Eso fue todo lo que la criatura quiso decirles. De hecho parecía reticente a hablar de la Fuente. Y ahora que el tema había salido a la luz comenzaron a cobrar conciencia de las burbujas sobre las que habían sido advertidos. En todo momento podían verlas flotando llevadas por la brisa. Erraban por el jardín de ensueño, temblorosas como esferas opalescentes, delicadas como el vapor, bellas como mariposas.
Nordgren ardía de excitación. El descubrimiento de la Fuente tenía una importancia tan trascendental que hasta había olvidado su furia al encontrar a M’Cord y su hermana en un trance amoroso. Sólo los fósiles vivientes habían encendido su interés científico a tan alto grado. El Valle, decía, era de alguna forma inmune a las fuerzas ocultas de la mutación y desarrollo, tiempo y evolución. Pero el misterioso fluido de la Fuente resolvía ese enigma al mismo tiempo que planteaba otro de mayor magnitud.
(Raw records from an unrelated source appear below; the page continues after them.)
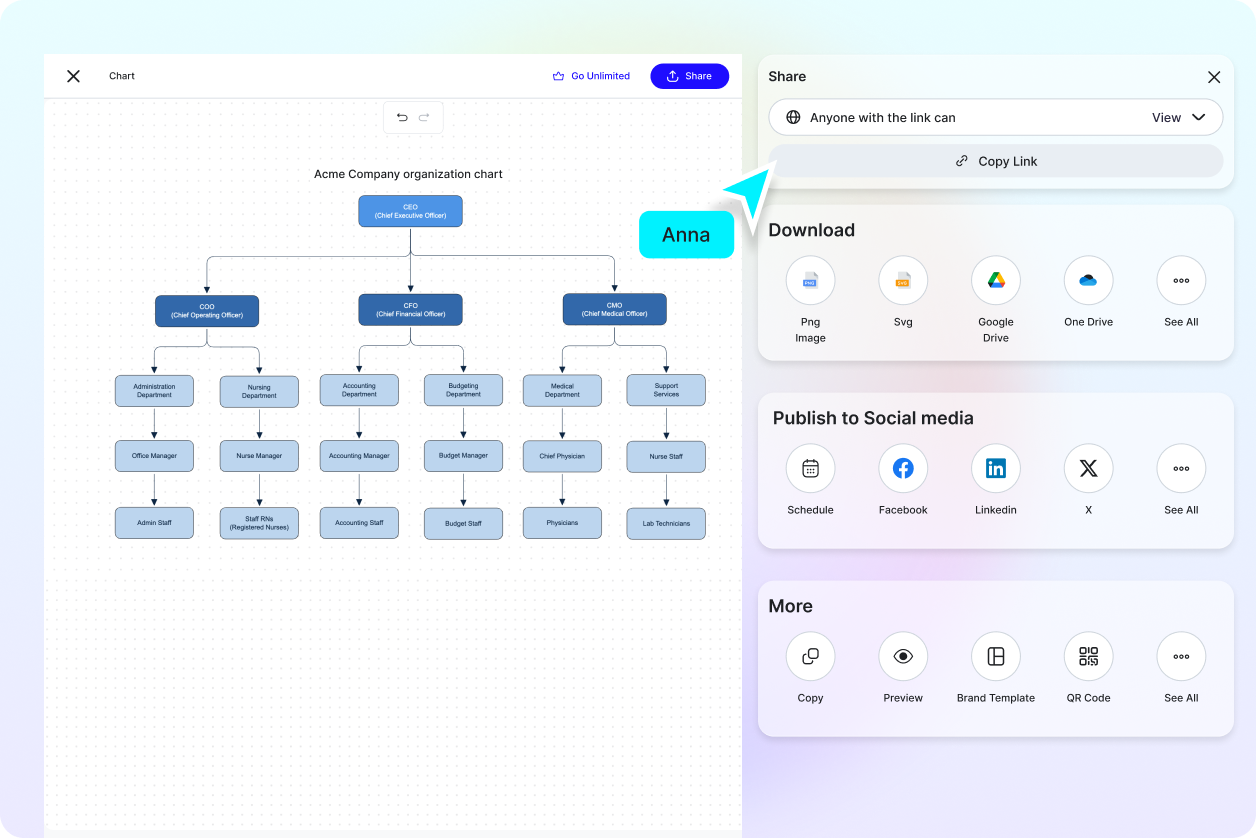Open the Schedule publishing icon
This screenshot has width=1256, height=838.
[810, 468]
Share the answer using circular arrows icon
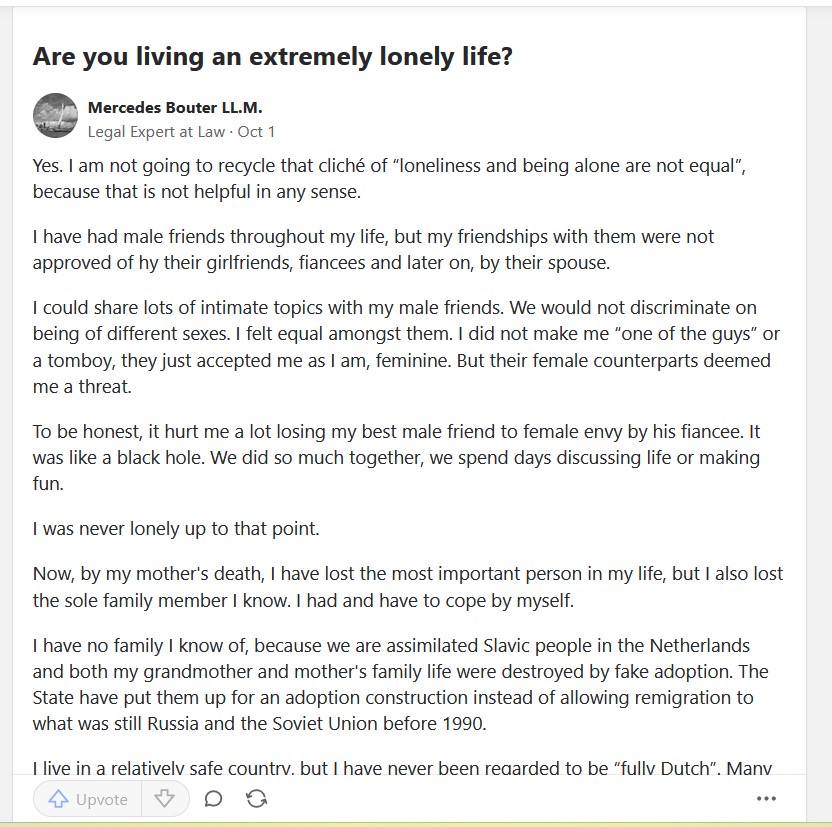Screen dimensions: 832x827 pyautogui.click(x=256, y=798)
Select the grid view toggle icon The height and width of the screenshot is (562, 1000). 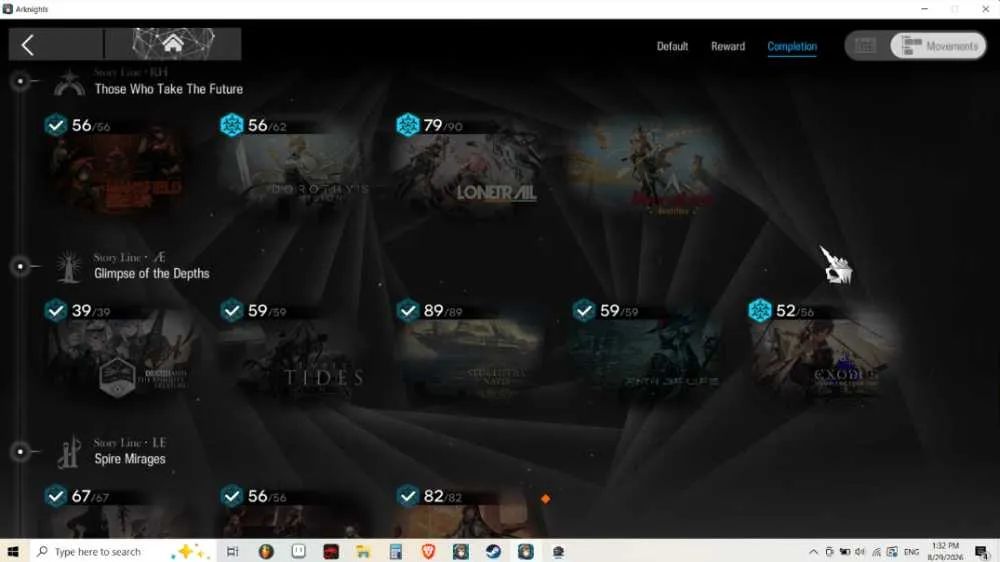(x=865, y=46)

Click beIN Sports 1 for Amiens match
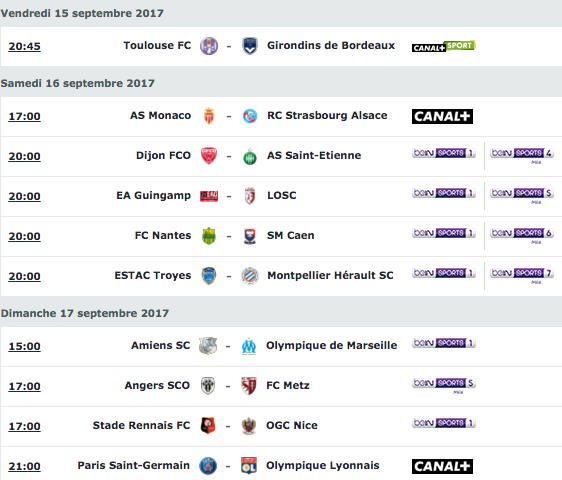(443, 343)
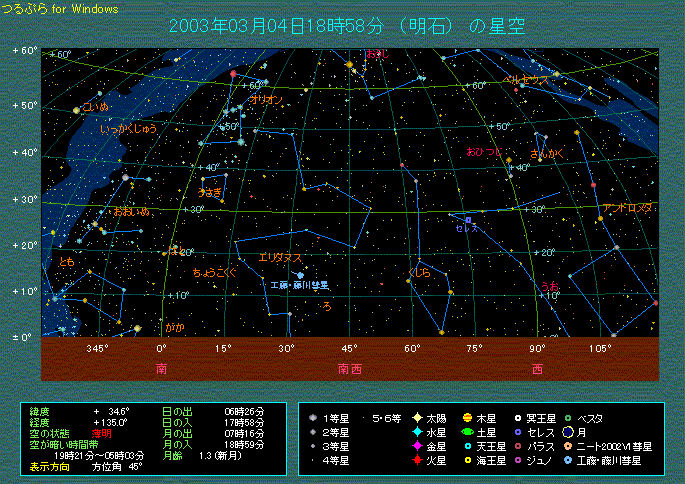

—No cabe duda que el líquido es altamente radiactivo; tal vez contenga algún isótopo en suspensión hasta ahora desconocido, algo que actúa directamente sobre las glándulas retrasando, o incluso aun revirtiendo, el proceso acumulativo de desgaste glandular que conocemos como envejecimiento… Pero si funciona sobre hombres y bestias, ¿no podría tener el mismo efecto sobre la vegetación? Los árboles y las plantas, que nada tienen que se parezca a los sistemas secretores glandulares que se encuentran en los mamíferos, presentan sin embargo un estructurado sistema de envejecimiento. Es probable que las burbujas de la Fuente las toquen al pasar volviéndolas igualmente eternas. ¡Imagínese! —susurró, con sus pálidas facciones ascéticas transfiguradas por el fervor—. Estos árboles, flores y arbustos que representan especies desconocidas o extinguidas hace ya mucho, ¡pueden tener un millón de años cada uno!